House Democrats approved a more than $80 billion operating budget today that balloons government spending, cuts services people depend on, and gambles on legally questionable revenue schemes.

“This budget is a ticking fiscal time bomb,” Couture said. “It spends money the state doesn’t actually have.”

Couture, R-Allyn, the House Republican budget leader, said the plan explodes spending while relying on unstable decisions that could quickly blow up the state’s finances.

“This budget is economic arson,” Couture said. “Democrats refuse to stop spending. They are feeding government while families are struggling to afford groceries, gas, housing, insurance, and child care. This budget makes Washington less affordable.”

The budget assumes billions in new taxes from policies that are anything but certain, including a state income tax expected to raise $2.1 billion and a $4 billion raid on the Police and Firefighters LEOFF 1 pension.

“When both of those illegal schemes collapse, this budget falls apart and leaves us with billions in deficits,” Couture said. “They are gambling with the state’s finances.”

To make the numbers work, Democrats also drained roughly $880 million from reserves and shifted money from accounts intended for other purposes.

“We didn’t solve the deficit. We hid it with shell games and budget gimmicks,” Couture said. “You can only spend the same dollar once.”

At the same time, Couture said the budget includes significant cuts to programs families rely on. Massive cuts to Medicaid funding will put pressure on hospitals and patients. Cuts to schools decimate education, placing K-12 at the lowest priority since 2011.

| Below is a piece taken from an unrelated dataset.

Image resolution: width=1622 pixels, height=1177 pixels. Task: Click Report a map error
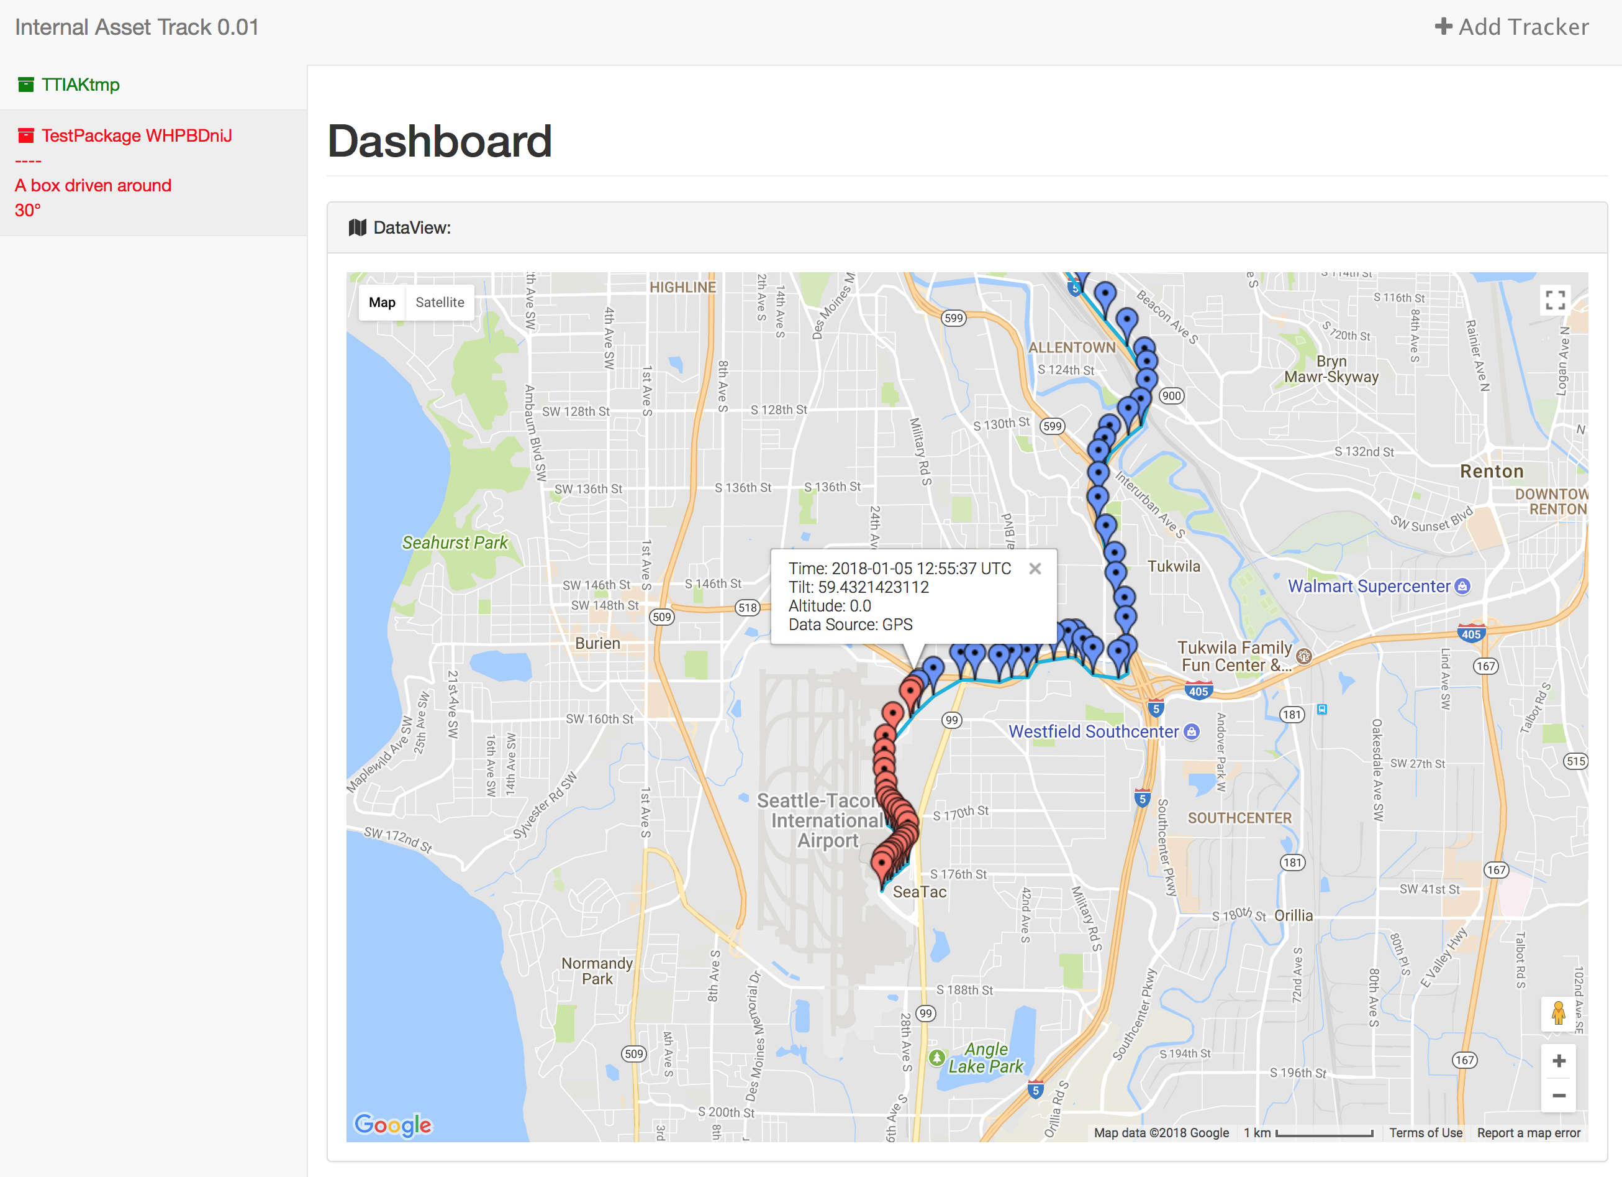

Instead of cutting waste, Democrats cut:

• More than $1 billion in combined Medicaid cuts
• $250 million cut from K-12 schools, particularly in rural and low-income school districts
• $124 million cut from child care
• $31 million cut from nursing homes and assisted living

“This budget hits rural communities first and hardest,” Couture said. “Small towns are already fighting to keep schools open, keep hospitals running, and keep basic services alive. Democrats in Olympia decided those communities were the easiest place to cut.”

Couture said the majority’s priorities are backwards.

“They found money for more government bureaucracy, more spending, and more taxes,” he said. “But when it came time to protect classrooms, health care, and public safety, Democrats chose special interests and bigger government.”

He also pointed out that the spending plan continues a pattern of massive growth in government while doing nothing to address the affordability crisis facing families across the state.

“People cannot afford to live in Washington anymore,” Couture said. “After $80 billion in spending, nothing got cheaper. Not housing. Not food. Not gas. Not child care. Not groceries. Nothing.”

“The further you get from reality, the better this budget looks,” Couture said.

He said the budget process is just as bad.

“This is what happens when one party runs everything and doesn’t have to listen to anyone else,” Couture said. “Three million Washingtonians didn’t get a seat at the table in this budget, and rural Washington just got handed the bill.”